Lauderdale v. Peace Baptist Church

Trial at nisi prius was in consolidation with the case of Lauderdale v. Peace Baptist Church, post, p. 178, 19 So. 2d 538.

This appeal deals with one of the four lots (Lot 4) purchased from the State of Alabama referred to in the other case. As observed there, Dr. R. B. Maclin furnished the money to W. L. Lauderdale, now deceased but then Pastor of the Peace Baptist Church, a corporation, with which to buy the property.

Title to the lots was taken in the name of the Church, but thereafter without any authority whatsoever, the two trustees of the Church conveyed the lots to Maclin, who in turn executed a lease-sale contract on Lot 4 to the Peace Baptist Church. This lease-sale contract was executed by Maclin as party of the first part and Peace Baptist Church by said trustees, as parties of the second part. Notes evidencing the monthly amounts due to be paid by the Church were also executed in the name of the Church by the trustees.

The lease-sale contract and notes were later transferred and assigned without recourse by Maclin to W. L. Lauderdale and this proceeding is by the heirs and the personal representative of said Lauderdale, deceased, to enforce rights under the instruments.

This appeal challenges the action of the trial court in holding that the lease-sale contract and notes were void, and in denying relief.

The contention of appellants is that not only was the lease-sale contract valid, but moreover the lessee (Church) is in no position to challenge its validity because of the general principle that where a leasehold interest exists the relation of landlord and tenant is created so as to estop the tenant from asserting any title adverse to the landlord prior to creation of the relationship. Citing Stephens v. Stark,232 Ala. 485, 168 So. 873, Syl. 4.

We regard this position as untenable for reasons now to be stated.

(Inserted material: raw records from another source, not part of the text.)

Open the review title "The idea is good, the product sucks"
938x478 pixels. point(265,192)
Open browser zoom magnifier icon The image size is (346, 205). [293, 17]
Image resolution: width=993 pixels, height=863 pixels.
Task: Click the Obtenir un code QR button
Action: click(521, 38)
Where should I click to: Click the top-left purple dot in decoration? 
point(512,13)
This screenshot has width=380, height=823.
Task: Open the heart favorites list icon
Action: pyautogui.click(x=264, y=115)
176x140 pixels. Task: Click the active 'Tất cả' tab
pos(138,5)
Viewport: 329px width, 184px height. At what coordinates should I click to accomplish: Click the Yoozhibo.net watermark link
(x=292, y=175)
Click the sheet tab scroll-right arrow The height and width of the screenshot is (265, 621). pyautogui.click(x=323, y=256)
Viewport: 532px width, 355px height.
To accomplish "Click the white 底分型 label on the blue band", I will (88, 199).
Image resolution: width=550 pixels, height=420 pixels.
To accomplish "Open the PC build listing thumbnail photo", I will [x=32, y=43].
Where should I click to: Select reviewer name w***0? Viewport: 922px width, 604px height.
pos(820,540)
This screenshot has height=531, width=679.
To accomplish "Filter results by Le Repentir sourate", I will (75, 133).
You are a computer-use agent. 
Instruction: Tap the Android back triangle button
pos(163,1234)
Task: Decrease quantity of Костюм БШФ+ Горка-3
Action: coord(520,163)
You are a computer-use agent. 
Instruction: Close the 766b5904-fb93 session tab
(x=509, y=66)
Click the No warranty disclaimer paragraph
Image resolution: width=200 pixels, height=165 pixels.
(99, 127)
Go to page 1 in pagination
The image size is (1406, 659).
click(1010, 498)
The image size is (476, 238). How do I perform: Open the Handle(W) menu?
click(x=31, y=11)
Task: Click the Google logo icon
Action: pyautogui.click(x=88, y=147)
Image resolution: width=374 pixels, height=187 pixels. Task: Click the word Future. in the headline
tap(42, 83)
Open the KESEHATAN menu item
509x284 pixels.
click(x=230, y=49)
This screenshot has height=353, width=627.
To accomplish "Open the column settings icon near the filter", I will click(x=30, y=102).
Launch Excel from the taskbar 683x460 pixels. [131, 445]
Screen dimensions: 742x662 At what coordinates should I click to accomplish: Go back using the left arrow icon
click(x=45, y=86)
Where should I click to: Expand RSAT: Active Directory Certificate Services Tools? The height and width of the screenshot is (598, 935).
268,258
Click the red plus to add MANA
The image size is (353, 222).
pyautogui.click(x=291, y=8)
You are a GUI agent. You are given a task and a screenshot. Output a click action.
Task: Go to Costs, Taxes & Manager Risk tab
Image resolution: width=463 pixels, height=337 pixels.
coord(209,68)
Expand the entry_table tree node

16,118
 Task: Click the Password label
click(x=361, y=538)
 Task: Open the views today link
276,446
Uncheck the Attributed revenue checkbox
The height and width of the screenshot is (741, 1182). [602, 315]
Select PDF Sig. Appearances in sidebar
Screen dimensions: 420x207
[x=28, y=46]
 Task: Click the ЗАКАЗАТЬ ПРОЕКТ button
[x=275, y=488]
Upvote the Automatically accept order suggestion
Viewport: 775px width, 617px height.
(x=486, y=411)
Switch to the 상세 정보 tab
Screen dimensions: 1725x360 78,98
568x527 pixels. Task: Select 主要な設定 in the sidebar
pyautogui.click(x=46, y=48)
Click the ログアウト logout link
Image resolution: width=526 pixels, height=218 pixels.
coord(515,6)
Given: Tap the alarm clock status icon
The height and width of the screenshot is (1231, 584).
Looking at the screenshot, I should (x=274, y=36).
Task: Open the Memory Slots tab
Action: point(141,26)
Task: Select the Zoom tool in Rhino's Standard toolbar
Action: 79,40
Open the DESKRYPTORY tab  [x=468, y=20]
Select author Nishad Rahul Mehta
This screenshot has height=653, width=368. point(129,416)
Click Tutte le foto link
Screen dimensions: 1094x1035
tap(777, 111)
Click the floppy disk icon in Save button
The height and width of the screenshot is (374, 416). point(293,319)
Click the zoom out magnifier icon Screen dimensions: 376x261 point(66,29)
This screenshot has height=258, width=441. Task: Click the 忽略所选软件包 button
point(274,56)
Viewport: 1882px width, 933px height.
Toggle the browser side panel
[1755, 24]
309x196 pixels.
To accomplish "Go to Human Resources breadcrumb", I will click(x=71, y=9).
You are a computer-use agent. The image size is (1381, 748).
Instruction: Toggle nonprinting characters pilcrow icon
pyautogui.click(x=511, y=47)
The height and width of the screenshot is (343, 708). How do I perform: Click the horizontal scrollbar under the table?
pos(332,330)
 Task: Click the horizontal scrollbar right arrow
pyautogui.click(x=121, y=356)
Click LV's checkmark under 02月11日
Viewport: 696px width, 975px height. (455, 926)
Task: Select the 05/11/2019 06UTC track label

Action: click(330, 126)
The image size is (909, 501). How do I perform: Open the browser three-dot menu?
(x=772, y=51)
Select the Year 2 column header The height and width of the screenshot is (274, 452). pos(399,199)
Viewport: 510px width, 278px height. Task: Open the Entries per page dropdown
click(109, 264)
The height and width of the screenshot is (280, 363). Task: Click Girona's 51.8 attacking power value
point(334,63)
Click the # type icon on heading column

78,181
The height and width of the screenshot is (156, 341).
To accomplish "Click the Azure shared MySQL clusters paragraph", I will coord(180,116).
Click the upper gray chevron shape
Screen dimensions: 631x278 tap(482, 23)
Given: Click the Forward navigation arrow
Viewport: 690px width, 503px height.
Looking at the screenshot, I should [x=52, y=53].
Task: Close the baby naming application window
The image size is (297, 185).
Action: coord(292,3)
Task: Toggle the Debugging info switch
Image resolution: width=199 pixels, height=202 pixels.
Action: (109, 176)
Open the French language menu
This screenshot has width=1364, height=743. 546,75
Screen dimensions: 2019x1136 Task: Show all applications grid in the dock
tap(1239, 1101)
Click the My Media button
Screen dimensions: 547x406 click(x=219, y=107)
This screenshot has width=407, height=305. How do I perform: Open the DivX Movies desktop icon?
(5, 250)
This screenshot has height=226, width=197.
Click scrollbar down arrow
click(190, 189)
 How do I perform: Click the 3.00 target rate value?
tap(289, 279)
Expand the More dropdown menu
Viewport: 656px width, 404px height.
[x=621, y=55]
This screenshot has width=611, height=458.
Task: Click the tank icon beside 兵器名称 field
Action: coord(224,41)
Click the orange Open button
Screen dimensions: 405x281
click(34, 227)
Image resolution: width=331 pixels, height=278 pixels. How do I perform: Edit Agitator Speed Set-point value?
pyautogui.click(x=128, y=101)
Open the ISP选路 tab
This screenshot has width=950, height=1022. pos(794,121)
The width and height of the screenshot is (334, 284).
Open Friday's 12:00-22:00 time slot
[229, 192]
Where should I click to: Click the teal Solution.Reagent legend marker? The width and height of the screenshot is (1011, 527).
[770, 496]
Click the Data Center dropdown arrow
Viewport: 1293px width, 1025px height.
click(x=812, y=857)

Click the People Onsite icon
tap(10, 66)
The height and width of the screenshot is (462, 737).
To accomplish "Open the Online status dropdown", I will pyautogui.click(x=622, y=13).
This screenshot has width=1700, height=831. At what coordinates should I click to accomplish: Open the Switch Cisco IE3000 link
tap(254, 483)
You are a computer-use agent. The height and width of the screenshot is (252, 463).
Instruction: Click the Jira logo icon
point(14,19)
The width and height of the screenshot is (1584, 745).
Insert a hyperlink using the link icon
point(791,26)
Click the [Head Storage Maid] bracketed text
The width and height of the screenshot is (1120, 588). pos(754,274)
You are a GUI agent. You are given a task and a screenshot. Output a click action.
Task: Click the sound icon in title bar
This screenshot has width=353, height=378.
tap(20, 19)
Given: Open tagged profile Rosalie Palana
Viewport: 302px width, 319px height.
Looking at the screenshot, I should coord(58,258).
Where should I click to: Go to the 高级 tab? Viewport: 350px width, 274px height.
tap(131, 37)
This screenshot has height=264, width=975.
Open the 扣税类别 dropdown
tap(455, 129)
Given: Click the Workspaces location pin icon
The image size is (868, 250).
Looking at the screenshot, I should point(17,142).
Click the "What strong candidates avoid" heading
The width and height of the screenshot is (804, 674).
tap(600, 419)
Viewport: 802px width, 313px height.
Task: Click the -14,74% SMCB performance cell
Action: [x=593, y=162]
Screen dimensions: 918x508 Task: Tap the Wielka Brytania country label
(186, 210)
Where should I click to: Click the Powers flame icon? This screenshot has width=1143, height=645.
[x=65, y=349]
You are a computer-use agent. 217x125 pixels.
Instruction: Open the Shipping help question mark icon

From aught appearing the conveyance to Maclin by the Church trustees was wholly unauthorized. The prescriptions of the statute that such conveyance shall be sanctioned by a resolution of the church were not complied with and apparently ignored. The deed was a nullity. Code 1940, Title 10, § 129. Since Maclin never had title to the property, he, ex lege, could convey no title, leasehold or otherwise, and the lease-sale contract was likewise a nullity and unenforceable against the Church.

Nor is the argument, that the lessee-church is estopped to deny the landlord's title, sustainable for the reason that the Church did not go into possession under the said contract nor were its possessory rights subsumed thereunder. The Church had been in possession of the property when the deed and contract were executed, and from aught appearing no possessory rights as tenant were ever claimed or recognized between the parties. The Church was therefore not estopped to deny the vendor-lessor's title. Alabama Butane Gas Co. v. Tarrant Land Co., 245 Ala. 550, 18 So. 2d 91, 92, Syl. 4; Nashville, Chattanooga St. Louis Ry. v. Proctor, 160 Ala. 450, 49 So. 377.

Affirmed.

THOMAS, FOSTER, LIVINGSTON, and STAKELY, JJ., concur.